A couple new versions of DWord sized bit counters have been added, including a new champion based on a lookup table. Lookup table tables are about as interesting as a rock so honorable mention goes to Charles Doumar who gave me a wonderfully complex version that beats all the non-lookup versions.

Updated: StrLen examples

Two routines have been modified and a comparison of code positioning has been added.

Additions and Updates for November 1999

New: Distributed Computing

What better way to speed up your favorite computationally intensive program than to spread it over several computers. This month I take a first shot at this topic including an example.

New in Version 5: Alignment of local extended variables

Extended variables declared within a routine used to always be misaligned, now they are dword aligned.

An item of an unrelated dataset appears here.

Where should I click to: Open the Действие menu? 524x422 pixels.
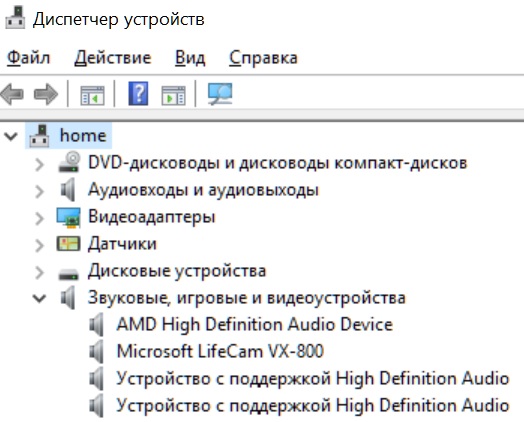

New in Version 5: Thread safety of strings and dynamic arrays

The thread safety of strings and dynamic arrays has been improved by preventing reference count problems. Previously, Reference counts were read altered then saved resulting in the potential for another reference on another thread to read or write in between those operations. This has been fixed by directly altering the reference count and locking that single instruction to prevent preemption. Everything has a price unfortunately. The lock CPU instruction prefix used to achieve this thread safety is quite expensive on Pentium II processors. My measure of the effect of this change is an additional 28 cycles per refcount adjustment, which in a worst case scenario can result in a 2x decrease in performance. Real world reports have placed the impact in the 0 to 20% range.

New in Version 5:Working with Shortstrings

The default method of handling shortstrings has changed. Presumably in an effort to phase out all the old shortstring methods and maintain only one set of string routines, shortstrings are now converted to longstrings prior to many manipulations. This effectively makes these shortstring operations much slower.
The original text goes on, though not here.